Cela tombe bien, puisque c’est entre le XIe et le XIVe que le territoire de la Gironde, espace caractérisé jusque-là par un réseau urbain peu dense largement hérité de l’Antiquité, connaît un essor urbain et que de nouvelles agglomérations voient le jour. « La notion de villes en Gironde peut paraître anachronique, s’empresse de préciser Sylvie Faravel, puisque le département de la Gironde n’existait évidemment pas au Moyen-Âge [il a été créé sous la Révolution en 1790]. A cette époque le territoire était découpé entre le diocèse de Bordeaux et celui de Bazas ». Bordeaux est alors déjà une métropole et devient à partir du XIIIe siècle capitale d’un duché d’Aquitaine, puis de Guyenne, sous l’autorité des Plantagenêt, à la fois ducs d’Aquitaine et rois d’Angleterre.

Sylvie Faravel, historienne et archéologue spécialiste du Moyen-Âge à l’université de Bordeaux-Montaigne, et commissaire de l’exposition
Sylvie Faravel, historienne et archéologue spécialiste du Moyen-Âge à l’université de Bordeaux-Montaigne, et commissaire de l’exposition – Mickaël Bosredon

C’est dans ce contexte que le réseau de villes (dont les principales étaient déjà Bordeaux, Blaye, Bourg, Libourne, Saint-Emilion, La Réole, Saint-Macaire, Bazas) se structure et se développe jusqu’à la fin du Moyen-Âge, et qu’un certain nombre de petites villes comme Blasimon, Branne, Gensac, Pellegrue, Lesparre-Médoc, voient le jour. « Généralement, elles se créent autour d’un pôle, qui peut être une abbaye, un château, ou un port au bord de la Garonne ou de la Dordogne » relève la commissaire de l’exposition.

« Les villes sont très soucieuses de préserver leurs droits, qu’elles ont peur de perdre »

Les documents présentés le long de l’exposition nous éclairent notamment sur « le rapport de la ville au pouvoir » souligne Sylvie Faravel. « Le parchemin de Guillaume IX, qui confirme une donation à l’église de Bordeaux, nous montre que les villes sont alors très soucieuses de rappeler ce qu’elles ont obtenu par le passé, pour ainsi préserver leurs droits, qu’elles ont peur de perdre. » Le Grand cartulaire de la Sauve-Majeure, la grande abbaye bénédictine du Bordelais à cette époque, regroupe aussi une série de confirmations des dons faits à l’abbaye entre les XIè et XIIIe siècles, tout comme ce parchemin en latin du roi Henri IV qui confirme les privilèges de Libourne, reprenant les lettres de ses prédécesseurs.

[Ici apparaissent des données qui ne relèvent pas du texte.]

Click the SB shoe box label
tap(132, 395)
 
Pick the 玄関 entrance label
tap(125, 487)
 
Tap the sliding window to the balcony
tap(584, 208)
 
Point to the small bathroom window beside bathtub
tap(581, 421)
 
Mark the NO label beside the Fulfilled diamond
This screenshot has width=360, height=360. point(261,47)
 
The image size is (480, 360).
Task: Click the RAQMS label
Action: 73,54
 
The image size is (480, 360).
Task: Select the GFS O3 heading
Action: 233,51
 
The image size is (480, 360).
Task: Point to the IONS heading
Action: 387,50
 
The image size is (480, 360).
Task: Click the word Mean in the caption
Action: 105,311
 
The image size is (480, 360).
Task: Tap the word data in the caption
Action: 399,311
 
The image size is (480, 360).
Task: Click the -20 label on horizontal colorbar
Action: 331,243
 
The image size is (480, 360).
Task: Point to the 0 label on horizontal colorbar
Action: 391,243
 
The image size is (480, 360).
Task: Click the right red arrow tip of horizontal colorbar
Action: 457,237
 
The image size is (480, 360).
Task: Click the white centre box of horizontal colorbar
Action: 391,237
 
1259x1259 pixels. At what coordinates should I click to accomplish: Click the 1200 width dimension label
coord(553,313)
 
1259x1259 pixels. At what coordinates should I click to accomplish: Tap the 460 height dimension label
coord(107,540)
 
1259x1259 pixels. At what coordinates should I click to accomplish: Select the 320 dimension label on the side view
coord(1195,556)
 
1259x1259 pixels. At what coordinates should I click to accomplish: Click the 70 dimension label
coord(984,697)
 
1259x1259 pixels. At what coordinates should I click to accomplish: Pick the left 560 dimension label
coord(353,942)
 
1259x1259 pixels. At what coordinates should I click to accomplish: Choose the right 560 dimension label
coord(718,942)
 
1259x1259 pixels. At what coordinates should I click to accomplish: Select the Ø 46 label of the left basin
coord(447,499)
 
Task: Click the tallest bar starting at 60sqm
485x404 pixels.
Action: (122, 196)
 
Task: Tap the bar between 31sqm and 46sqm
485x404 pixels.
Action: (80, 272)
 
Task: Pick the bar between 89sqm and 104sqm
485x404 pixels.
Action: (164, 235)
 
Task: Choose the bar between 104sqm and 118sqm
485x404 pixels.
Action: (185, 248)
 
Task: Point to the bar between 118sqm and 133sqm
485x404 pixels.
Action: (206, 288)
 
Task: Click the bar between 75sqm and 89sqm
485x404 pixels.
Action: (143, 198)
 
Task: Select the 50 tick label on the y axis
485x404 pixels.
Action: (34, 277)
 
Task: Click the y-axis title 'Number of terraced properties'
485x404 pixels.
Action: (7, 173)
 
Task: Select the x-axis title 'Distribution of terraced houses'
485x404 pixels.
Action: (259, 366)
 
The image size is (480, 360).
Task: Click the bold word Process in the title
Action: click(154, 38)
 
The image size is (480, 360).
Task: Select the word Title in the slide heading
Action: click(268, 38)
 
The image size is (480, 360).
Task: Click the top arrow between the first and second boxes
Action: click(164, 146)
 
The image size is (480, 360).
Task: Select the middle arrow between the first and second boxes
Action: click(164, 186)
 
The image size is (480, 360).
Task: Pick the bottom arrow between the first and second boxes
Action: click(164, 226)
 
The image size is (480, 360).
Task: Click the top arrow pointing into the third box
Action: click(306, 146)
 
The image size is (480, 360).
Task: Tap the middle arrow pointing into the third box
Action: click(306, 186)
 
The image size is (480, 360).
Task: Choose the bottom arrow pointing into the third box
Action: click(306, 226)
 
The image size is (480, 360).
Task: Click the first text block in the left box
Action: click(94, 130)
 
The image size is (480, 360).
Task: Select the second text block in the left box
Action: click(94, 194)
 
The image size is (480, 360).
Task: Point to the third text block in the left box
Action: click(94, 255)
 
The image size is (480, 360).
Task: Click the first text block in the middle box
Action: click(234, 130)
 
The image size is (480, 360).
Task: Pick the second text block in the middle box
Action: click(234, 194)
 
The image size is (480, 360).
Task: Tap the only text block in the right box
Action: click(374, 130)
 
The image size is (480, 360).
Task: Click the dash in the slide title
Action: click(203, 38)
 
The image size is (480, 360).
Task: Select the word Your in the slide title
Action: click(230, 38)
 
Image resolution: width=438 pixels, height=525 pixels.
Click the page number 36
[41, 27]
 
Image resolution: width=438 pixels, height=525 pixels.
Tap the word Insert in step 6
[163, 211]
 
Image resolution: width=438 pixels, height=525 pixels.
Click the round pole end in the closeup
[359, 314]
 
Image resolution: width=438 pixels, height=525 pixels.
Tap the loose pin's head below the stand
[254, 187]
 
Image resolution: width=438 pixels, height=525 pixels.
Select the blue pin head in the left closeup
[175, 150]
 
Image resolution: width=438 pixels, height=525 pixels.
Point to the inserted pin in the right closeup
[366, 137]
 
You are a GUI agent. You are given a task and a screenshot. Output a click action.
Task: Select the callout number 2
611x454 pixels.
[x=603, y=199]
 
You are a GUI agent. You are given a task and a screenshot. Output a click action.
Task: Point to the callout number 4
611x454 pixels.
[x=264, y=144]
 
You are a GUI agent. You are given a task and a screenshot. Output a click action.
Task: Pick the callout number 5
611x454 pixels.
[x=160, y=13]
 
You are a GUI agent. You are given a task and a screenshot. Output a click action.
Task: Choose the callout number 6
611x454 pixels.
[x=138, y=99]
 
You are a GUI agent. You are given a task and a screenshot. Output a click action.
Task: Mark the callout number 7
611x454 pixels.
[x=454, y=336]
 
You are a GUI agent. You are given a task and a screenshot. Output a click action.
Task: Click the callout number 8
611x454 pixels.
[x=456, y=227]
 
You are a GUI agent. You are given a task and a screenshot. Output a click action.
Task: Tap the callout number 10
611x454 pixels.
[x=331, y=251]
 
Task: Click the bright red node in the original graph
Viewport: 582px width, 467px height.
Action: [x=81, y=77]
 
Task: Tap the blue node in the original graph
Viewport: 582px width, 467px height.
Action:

Deux registres ont été prêtés par les archives de Bordeaux Métropole, et notamment le Livre des coutumes de Bordeaux (1388) avec la liste des maires de Bordeaux de 1218 à 1297. La fonction de maire a été créée, pour certaines villes, au XIIè siècle. « Certaines villes obtiennent le statut de commune, ce qui veut dire une ville avec une organisation municipale – que l’on appelle jurades dans le Bordelais – qui peut être dirigée par un maire, raconte Sylvie Faravel. Pour éviter tout risque de corruption, les mandats des jurats et des maires sont très courts, de trois à cinq ans, et ils sont souvent renouvelés. » La longévité de l’emblématique Jacques Chaban-Delmas, maire de Bordeaux de 1947 à 1995, aurait ainsi été « absolument impossible au Moyen-Âge » relève l’historienne. Le mode d’élection n’avait toutefois rien à voir, puisque les jurats étaient désignés par un cercle de notables, les prud’hommes.

Certaines de ces communes (Bordeaux, Bourg, Saint-Emilion, et Libourne) « reçoivent en plus une autorité qui dépasse les limites de leur ville, et qui s’étend jusqu’à la banlieue, littéralement l’exercice du droit de ban [le pouvoir] sur un territoire clairement défini » poursuit Sylvie Faravel.

Les cartulaires, des « trésors » parfois enchaînés dans des coffres

L’autre document sur la ville de Bordeaux, le Livre des Bouillons est nommé ainsi en raison des gros clous de cuivre, « les bouillons », décorant sa couverture et servant à protéger le cuir. « C’est un document qui n’a pas brûlé dans l’incendie des archives de la ville de Bordeaux en 1865, car il était chez un particulier à ce moment-là », pointe Agnès Vatican. Au Moyen-Âge, ce livre était « le trésor de la ville », que l’on « accrochait avec des chaînes dans des coffres pour éviter les vols. »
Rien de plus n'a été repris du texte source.